- TEXT EXTRACT -
Oh, I was stupid in suggesting that somebody out there likely still made the parts. They CAN, of course, but apparently decided the market did not support making such a bird and keeping any stock of it. (I imagine Agilent, at the time they pared their parts catalog, never suspected that calculator COLLECTORS would exist to look for such things.)

I myself hadn't suspected that HP was using a design in their displays that was so deviant from the layout of OTHER seven-segment displays that it would make a difference in how the device using it sent the information to be displayed (the decimal point requiring a full digit-space).

And I plainly muffed it when I thought that somebody would still be making a seven-segment display so small (ha!! and I thought .2" WAS small!!), when about the only manufacturers that would care to buy such a product would be calculator makers, who had abandoned LED displays for LCD long ago. (The main advantage of LCD of course is its low power requirements, making LED seem way too hungry and wasteful.)

- REQUIRED TASK -
Continue the post on HP calculator LED displays, picking up after its final sentence. The material after this point is not needed.

- MATERIAL -
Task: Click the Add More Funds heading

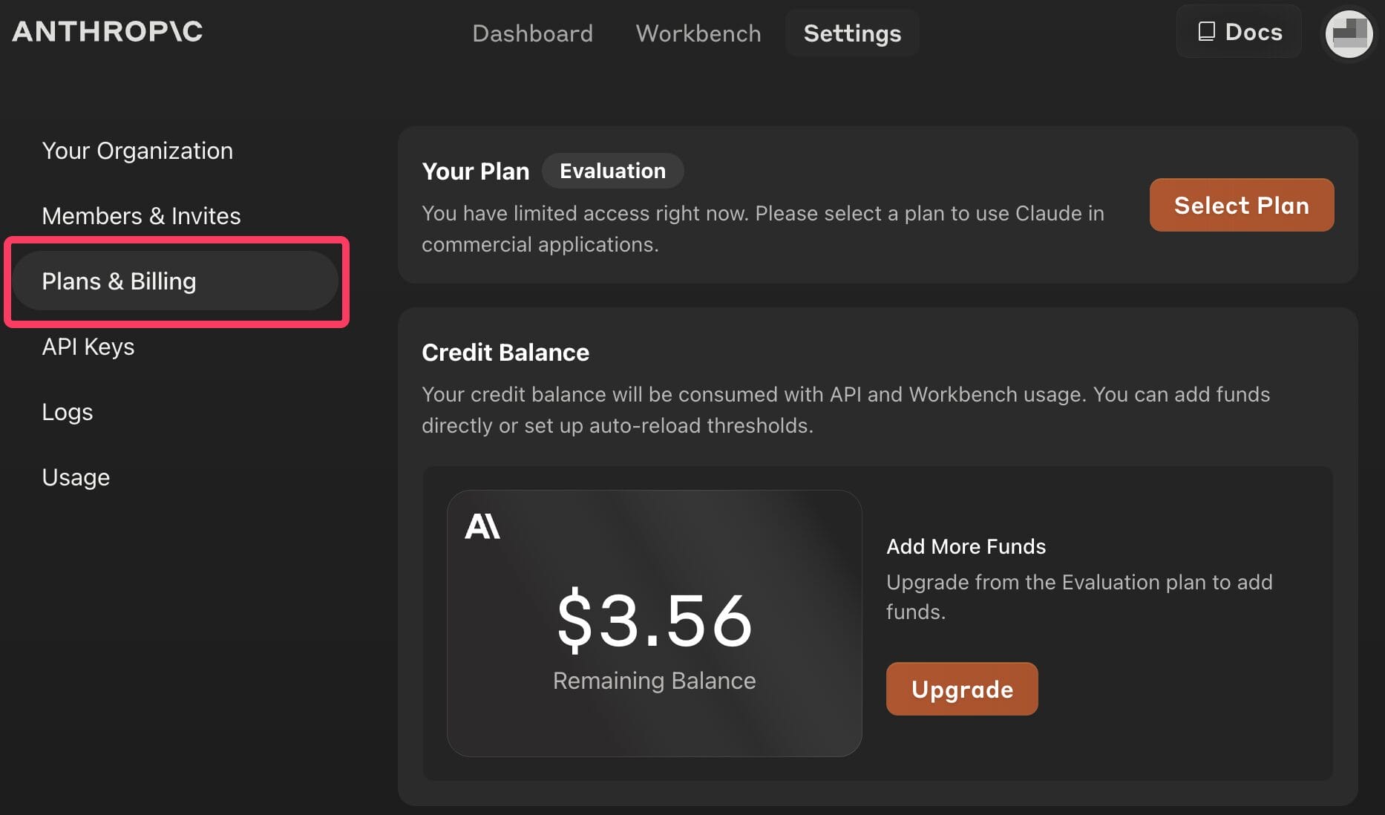Action: click(x=966, y=546)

- RESULT OF THIS TASK -
So, the simple, easy method of component replacement is no longer available, unless we stumble into a box in some old dusty warehouse, with long-overlooked tray upon tray of 5082-7405s. It could happen. Still worth looking out for.

So much for the "easy way". I wrote about the possibility of a more complicated option, and maybe ended on too skeptical a note, primarily because in my mind, the economics of it were poor as an "enterprise", even considering the eBay price of Classics. But economics can change, and even such a "Frankenstein" display as my proposal might SOMETIME be worth doing, should fully-working Classics be so desired that collectors begin to seek extra-HP solutions.

But I intended to point out that while what HP produced was a showcase example of their technological superiority (as most everything they produced back then WAS-- they showed off because they got business that way, and because THEY COULD do what others often couldn't!), that you could still investigate, understand and finally, replicate the result, if not the elegance, of the original.

Some of the tools and the tech once available only to a major concern such as HP are now the realm of small organizations in your hometown.

Agilent may still possess vast powers of "magic", but while once upon a time you'd have HAD to build your own LEDs from raw chemicals and using arcane processes to layer and etch a wafer that, hopefully, would emit light at the end of it all, NOW there are companies willing to sell you the bits and pieces that can, with some toying around, be cobbled into what you need.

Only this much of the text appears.